Honestly, I felt a bit disconnected. I had a good time. Really! But I'm definitely not in the scene the way I used to be -- and that was never very much.
Look, I am an introvert. (You will be absolutely stunned to hear me say this.) I get anxiety about inserting myself into random social situations.
I used to have a pretty steady SF convention habit. I would, roughly in order of importance: (1) go to panels; (2) wander the dealer's room and browse books; (3) hang around the con suite and eat snacks; (4) wander into room parties and eat snacks; (5) sit in back in the filk room and sing along. When tired of one option, pick another. Sometimes I ran into people I knew and we'd chat. Sometimes I'd get into a conversation with J. Random Fan. Or not! No pressure. (The "no pressure" part is important. Also the snacks.)
(By the way, if you are J. Random Fan, please don't hesitate to come up and say hello to me. That's fine, I appreciate the effort, it doesn't freak me out. If I want to be left alone, I'll be in my hotel room.)
(Also, of course, if I'm on a panel or running an event, I'm there to talk to people about that topic. Please ask questions. I am prepared.)

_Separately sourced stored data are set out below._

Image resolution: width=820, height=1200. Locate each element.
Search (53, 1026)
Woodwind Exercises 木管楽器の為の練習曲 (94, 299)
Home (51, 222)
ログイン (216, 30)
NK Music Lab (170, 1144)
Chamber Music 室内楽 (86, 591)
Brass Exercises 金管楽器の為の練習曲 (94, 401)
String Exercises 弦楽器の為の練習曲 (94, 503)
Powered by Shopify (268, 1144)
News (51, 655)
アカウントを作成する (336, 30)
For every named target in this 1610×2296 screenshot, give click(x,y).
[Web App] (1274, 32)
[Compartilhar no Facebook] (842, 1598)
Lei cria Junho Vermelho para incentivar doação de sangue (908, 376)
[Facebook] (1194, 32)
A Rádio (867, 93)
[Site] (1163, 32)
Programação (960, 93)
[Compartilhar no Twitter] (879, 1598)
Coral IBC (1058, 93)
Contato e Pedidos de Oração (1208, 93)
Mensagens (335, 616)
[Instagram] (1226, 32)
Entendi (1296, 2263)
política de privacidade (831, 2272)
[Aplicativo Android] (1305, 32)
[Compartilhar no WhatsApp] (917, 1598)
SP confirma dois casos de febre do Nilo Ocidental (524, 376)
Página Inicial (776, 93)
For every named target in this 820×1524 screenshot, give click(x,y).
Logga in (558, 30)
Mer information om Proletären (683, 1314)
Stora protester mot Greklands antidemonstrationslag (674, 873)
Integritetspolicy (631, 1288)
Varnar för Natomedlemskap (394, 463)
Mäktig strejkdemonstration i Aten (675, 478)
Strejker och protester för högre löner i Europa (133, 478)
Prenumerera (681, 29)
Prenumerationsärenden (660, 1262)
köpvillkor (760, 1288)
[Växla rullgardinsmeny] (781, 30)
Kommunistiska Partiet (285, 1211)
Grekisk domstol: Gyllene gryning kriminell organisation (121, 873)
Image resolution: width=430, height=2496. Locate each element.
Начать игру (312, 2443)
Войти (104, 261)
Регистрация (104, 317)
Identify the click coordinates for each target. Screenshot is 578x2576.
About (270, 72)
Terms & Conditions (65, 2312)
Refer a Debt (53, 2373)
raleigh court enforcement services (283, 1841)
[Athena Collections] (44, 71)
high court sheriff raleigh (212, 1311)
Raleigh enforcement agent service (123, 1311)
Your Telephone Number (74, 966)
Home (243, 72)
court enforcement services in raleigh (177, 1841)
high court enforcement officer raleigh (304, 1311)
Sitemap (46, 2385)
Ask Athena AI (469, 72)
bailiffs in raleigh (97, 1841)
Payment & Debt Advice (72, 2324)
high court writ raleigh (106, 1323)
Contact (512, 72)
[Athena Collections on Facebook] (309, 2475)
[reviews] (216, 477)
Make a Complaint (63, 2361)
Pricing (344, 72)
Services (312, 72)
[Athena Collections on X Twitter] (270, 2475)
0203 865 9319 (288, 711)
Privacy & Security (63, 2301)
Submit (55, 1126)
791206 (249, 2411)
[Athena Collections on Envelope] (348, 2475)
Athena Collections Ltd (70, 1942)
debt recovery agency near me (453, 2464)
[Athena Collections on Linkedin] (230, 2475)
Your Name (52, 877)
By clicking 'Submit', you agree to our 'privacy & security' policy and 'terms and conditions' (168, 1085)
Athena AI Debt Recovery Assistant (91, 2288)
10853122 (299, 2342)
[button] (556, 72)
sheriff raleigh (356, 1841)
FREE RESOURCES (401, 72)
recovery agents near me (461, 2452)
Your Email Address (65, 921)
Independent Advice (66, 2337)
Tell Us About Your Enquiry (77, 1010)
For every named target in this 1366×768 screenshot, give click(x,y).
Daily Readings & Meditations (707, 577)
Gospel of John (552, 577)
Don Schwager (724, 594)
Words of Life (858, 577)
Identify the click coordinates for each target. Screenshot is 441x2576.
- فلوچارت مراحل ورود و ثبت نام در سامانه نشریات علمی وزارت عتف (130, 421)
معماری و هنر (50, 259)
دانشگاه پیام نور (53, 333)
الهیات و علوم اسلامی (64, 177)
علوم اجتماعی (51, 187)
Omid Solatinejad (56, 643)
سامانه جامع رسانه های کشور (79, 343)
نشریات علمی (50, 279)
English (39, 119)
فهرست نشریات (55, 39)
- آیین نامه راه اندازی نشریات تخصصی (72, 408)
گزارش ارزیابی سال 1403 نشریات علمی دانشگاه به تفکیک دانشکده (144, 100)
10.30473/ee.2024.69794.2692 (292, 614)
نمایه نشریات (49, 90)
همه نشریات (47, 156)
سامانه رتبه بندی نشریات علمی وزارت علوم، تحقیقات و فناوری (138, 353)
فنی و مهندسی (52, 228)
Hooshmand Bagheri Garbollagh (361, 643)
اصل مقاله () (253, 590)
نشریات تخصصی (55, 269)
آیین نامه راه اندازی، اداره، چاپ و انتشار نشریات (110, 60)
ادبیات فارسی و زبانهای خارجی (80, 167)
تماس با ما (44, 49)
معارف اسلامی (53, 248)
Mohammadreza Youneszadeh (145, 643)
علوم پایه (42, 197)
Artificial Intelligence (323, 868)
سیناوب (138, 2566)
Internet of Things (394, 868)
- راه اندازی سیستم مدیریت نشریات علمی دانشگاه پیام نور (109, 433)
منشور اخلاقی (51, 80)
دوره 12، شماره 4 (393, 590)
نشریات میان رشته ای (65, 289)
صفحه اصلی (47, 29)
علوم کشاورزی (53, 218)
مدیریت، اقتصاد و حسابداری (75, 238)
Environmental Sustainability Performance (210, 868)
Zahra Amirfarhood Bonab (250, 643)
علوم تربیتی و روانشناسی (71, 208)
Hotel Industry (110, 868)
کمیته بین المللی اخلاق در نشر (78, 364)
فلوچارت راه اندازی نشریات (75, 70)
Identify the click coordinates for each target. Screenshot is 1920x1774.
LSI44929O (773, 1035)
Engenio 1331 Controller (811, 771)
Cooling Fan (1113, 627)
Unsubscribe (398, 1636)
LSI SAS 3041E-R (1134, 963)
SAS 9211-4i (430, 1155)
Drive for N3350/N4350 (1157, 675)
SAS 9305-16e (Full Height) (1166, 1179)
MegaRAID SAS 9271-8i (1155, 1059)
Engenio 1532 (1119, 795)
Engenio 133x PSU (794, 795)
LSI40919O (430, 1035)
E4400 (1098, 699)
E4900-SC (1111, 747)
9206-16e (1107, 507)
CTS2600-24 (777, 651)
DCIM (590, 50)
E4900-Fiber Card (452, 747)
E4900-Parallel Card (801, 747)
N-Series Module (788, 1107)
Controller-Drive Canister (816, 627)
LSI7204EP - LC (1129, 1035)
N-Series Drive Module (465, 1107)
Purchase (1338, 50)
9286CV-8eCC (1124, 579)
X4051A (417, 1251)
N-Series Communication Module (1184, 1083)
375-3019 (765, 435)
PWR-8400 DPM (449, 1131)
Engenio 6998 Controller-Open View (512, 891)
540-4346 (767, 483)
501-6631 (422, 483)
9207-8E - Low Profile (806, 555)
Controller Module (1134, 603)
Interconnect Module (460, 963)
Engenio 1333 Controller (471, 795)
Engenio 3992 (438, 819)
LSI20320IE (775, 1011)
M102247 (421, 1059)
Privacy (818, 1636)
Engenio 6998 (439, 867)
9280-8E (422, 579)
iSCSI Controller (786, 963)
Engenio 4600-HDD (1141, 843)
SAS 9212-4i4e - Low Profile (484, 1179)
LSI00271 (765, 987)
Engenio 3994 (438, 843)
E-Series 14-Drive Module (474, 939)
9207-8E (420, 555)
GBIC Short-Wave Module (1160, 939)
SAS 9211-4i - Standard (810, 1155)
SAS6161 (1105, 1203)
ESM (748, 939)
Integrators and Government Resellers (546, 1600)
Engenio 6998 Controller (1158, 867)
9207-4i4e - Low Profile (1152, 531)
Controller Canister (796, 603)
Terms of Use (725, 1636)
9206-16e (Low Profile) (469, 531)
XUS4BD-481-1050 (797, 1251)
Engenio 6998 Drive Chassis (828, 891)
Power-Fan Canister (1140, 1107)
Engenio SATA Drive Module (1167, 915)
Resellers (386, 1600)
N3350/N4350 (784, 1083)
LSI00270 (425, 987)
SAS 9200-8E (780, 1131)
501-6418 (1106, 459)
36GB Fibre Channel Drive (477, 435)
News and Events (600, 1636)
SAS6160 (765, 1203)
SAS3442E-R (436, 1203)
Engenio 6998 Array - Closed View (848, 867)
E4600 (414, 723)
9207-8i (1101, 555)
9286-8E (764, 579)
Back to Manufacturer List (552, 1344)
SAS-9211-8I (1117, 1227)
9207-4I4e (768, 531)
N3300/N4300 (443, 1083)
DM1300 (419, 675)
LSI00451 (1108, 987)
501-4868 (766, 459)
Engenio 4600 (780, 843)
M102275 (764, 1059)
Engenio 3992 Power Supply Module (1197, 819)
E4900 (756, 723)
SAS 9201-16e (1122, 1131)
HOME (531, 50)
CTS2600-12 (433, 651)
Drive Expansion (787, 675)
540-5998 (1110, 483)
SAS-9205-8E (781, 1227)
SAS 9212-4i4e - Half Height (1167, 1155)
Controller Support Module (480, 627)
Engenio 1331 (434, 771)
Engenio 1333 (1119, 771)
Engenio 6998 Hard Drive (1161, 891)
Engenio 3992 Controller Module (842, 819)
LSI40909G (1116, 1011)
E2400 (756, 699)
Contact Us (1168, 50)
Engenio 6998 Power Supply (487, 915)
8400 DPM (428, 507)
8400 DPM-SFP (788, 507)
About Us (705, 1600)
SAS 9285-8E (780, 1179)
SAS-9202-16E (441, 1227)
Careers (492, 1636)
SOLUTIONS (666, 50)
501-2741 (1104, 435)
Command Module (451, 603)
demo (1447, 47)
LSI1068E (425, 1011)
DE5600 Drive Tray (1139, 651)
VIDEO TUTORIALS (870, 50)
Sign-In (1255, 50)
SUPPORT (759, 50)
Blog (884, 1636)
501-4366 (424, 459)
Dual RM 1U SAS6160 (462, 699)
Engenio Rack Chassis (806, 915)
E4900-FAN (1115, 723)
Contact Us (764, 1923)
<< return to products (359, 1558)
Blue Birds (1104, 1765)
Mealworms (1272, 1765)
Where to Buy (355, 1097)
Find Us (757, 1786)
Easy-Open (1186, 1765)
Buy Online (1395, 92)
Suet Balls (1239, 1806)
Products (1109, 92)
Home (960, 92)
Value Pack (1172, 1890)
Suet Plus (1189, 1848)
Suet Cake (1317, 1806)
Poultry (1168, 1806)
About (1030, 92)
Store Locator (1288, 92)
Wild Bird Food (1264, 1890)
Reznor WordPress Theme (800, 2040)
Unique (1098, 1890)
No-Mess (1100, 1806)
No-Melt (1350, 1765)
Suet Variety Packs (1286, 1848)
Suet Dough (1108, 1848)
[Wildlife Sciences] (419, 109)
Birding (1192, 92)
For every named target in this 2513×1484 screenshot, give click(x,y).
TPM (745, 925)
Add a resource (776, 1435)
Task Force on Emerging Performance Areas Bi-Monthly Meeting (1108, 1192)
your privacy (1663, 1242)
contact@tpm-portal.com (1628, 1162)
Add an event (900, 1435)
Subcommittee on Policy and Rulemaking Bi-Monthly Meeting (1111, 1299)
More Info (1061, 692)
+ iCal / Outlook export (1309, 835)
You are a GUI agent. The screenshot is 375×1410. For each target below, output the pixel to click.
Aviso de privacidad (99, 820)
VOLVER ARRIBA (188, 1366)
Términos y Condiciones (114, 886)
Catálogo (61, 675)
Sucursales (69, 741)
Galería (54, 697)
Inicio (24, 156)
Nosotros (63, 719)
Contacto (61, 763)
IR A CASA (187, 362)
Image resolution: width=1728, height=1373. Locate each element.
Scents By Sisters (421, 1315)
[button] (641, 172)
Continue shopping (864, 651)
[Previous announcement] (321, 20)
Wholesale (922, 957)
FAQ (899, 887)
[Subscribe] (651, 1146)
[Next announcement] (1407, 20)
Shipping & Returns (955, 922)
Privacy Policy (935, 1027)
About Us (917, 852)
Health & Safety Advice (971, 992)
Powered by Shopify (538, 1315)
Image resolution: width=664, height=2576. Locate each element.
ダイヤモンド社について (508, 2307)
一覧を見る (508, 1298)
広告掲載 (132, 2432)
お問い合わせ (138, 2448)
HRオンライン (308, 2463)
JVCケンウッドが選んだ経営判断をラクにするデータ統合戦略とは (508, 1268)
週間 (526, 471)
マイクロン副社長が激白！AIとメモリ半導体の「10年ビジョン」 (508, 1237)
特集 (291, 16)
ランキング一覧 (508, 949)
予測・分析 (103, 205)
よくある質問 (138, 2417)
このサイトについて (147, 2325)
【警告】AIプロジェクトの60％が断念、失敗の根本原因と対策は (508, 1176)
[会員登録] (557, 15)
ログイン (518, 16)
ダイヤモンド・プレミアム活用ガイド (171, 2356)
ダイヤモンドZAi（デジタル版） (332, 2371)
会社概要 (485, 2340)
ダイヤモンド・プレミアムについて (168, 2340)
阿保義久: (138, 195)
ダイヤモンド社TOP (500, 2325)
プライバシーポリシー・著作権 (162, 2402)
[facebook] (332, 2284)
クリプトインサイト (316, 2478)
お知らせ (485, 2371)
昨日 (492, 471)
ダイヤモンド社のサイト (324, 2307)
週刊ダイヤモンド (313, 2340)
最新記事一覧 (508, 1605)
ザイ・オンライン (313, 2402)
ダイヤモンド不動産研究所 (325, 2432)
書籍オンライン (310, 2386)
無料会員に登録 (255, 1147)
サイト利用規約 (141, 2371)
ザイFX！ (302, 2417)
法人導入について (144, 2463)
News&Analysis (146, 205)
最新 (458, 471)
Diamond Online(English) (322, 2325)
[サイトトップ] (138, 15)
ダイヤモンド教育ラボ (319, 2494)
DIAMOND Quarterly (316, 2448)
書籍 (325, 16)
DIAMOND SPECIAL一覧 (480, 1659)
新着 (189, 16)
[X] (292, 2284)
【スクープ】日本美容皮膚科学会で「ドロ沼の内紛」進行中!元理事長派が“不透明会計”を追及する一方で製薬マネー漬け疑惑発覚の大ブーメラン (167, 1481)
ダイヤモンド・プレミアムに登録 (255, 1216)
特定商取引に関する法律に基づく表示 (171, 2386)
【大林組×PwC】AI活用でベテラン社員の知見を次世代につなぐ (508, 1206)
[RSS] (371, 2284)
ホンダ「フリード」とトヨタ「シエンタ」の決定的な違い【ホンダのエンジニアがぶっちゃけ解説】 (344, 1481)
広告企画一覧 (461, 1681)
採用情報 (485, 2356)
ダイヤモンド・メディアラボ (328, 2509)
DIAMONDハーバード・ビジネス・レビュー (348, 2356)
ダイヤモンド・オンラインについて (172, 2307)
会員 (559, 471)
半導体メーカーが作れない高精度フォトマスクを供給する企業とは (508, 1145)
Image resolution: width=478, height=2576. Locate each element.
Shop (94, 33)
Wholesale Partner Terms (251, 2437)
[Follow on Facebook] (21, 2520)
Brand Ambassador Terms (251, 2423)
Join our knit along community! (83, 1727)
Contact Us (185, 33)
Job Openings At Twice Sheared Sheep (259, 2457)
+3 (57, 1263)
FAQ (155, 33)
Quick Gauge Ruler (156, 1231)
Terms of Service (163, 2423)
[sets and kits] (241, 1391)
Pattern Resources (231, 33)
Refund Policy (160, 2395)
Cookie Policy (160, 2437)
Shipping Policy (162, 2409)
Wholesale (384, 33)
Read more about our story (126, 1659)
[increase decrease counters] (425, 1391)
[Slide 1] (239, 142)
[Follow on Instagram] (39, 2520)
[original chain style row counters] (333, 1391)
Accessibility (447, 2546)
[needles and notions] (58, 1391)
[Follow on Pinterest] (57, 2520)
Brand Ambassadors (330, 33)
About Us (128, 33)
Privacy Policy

Anyhow. This year's Worldcon was terrific for (1) and (2). The program schedule was first-rate; every single time slot (for five days) had multiple talks that I was interested in. I feel like the dealer's room was smaller than I remember from 2009 (or 2001, etc) -- but I don't have a solid comparison. Anyhow there's been this enormous self-publishing boom since then, so there were lots of new-to-me authors with stacks of books I've never heard of. Highly variable, but fun to look through.
Not so good on (3). There was no con suite. Usually the con hotel -- or the hotel attached to the convention center -- will have a penthouse suite set up with snacks for grazing, chats, and quiet time. (Reading in the con suite is totally a thing.)
Seattle didn't do that. Possibly because the "attached hotel" was three blocks away. The convention center had many lounge spaces, and some of them had food concessions -- pretty good stuff -- but it wasn't the same vibe at all. Plus, I had promised myself to keep the N95 mask in place wherever I possibly could. This interferes with snacking as a pastime.
Room parties, same problem. I looked in on one and realized it just wasn't going to work for me. And singing in a mask doesn't work at all, so filk was out too.
(Yes, I took off the mask when speaking on a panel, and for meals. But I tried to eat in the least populated corner I could find. I ate dinner out with small groups of people I knew. Worldcon has had some COVID post-action reports, but my nose-test remains negative as of today, so I guess my plan worked. This time.)
More generally, the Worldcon crowd has just shifted. I used to recognize most of the authors who attended. Some of them were the authors I read, some were authors I wasn't into, but I knew the names. Now, not so much. See above about self-publishing. Good in some ways, bad in others.
Not everybody who attends Worldcon is an author -- it is a fannish convention, not a professional conference. But, you know, when you go to the event every couple of years, you see a lot of the same people. Even I (partially face-impaired) wind up recognizing people. I might wave. They might wave. It's introvert-friendly.
If you skip fifteen years of the event, that falls away.
I dunno. Next year's Worldcon is Los Angeles. In 2027 it's Montreal again. I like Montreal better! I could go back. Two Worldcons in a row is a lot, anyhow. Once every couple of years feels right.
Also, I know more fans in Montreal, because I sometimes go to a smaller con there. Those folks weren't in Seattle, because the US is not attractive to tourists right now, but they'll all absolutely be at Worldcon 2027. Some as guests, even.
Hopefully I can make it. Depends on how jobs work out.